–
– Не понял.
– Наша планета – это животноводческая ферма.
–
– Так я же уже рассказал.
–
– Мы ошибаемся насчет того, чем является наша планета, и поэтому ошибаемся в том, как ее спасти.
–
– Наша сосредоточенность на ископаемых видах топлива вынуждает нас представлять мировой кризис в виде дымовых труб и белых медведей. Не то чтобы эти вещи не имели значения, но в качестве эмблемы нашего кризиса они создают у нас впечатление, что наша планета – это фабрика, а к изменению климата наибольшее отношение имеют дикие животные, обитающие в отдаленных местах. Это впечатление не просто ошибочно, оно катастрофически контрпродуктивно.

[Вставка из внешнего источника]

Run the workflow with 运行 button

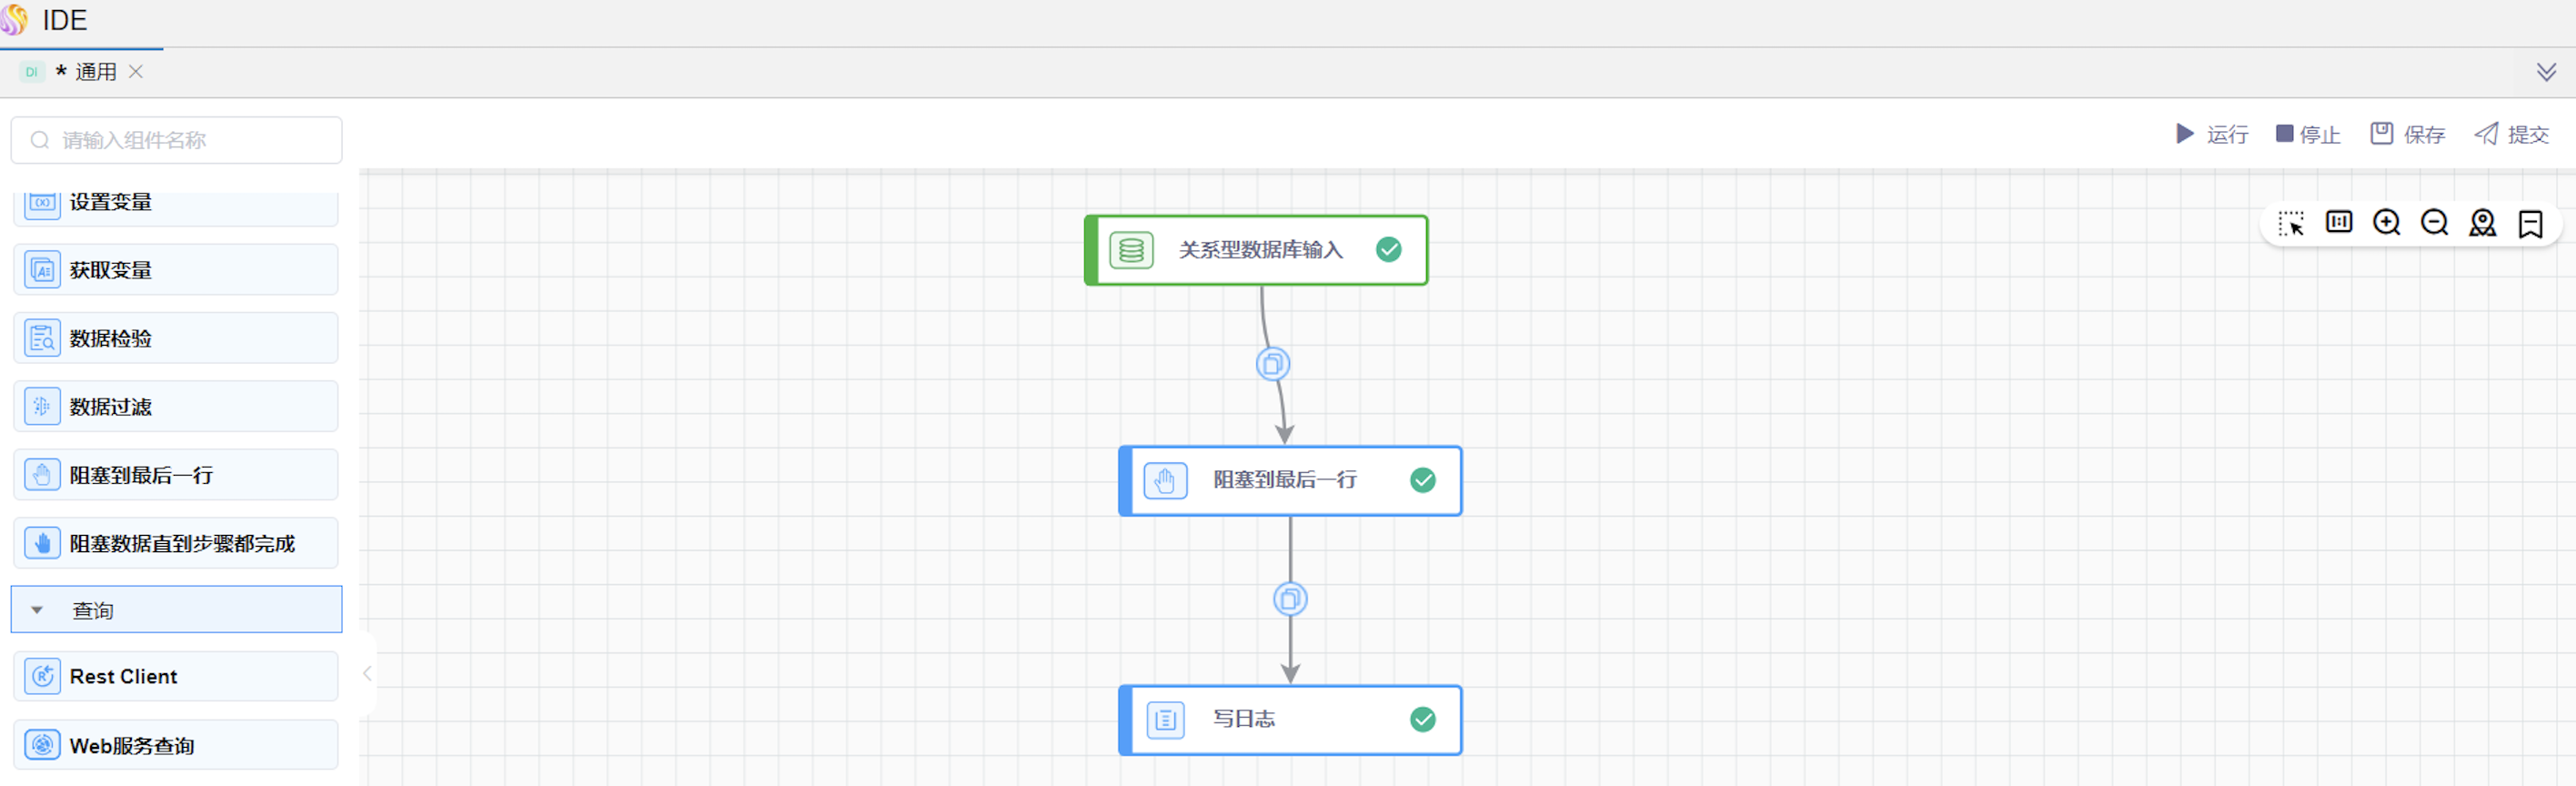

Нам никогда не справиться с изменением климата, никогда не спасти свой дом, пока мы не признаем, что наша планета – это животноводческая ферма. Это и есть моя отправная точка.
–
– Это предположение содержит в себе более злонамеренный вид отрицания, чем то отрицание, о котором в нем говорится.
–
– Но ты уже знаешь.
–
– Оно отделяет тех, кто согласен с научными данными, от тех, кто не согласен.
–
– Существует, и нет ничего банальнее. Единственная разница, имеющая значение, – это разница между теми, кто действует, и теми, кто нет. Франкфуртер сказал Карскому: «Я не способен поверить в то, что вы мне рассказали». Но представь, если бы все было не так. Представь, если бы он сказал: «Я вам верю». Представь, если бы он пообещал сделать все, что было в его силах, чтобы помочь спасти европейских евреев: собрать группу влиятельных людей, чтобы те выслушали Карского, убедить Конгресс инициировать официальное расследование немецких зверств, использовать свой голос, чтобы сделать эти не терпящие отлагательств вопросы достоянием общественности. И так далее.
–
– Но потом, пообещав все это и, может быть, даже получив выгоду от полученного в результате ореола праведности, он ничего не сделал. Ни групповых слушаний, ни убеждения, ни воззваний. Еще хуже, он даже отказался сражаться в тылу: объедался продуктами, которые другие получали по карточкам, разъезжал на автомобиле сколько заблагорассудится и с такой скоростью, какая ему нравилась, и его дом был единственным на всей улице, где всю ночь горел свет. Знай мы это, имело ли бы значение то, как он ответил на проведенный в 1943 году опрос с целью выяснить отношение населения к войне в Европе?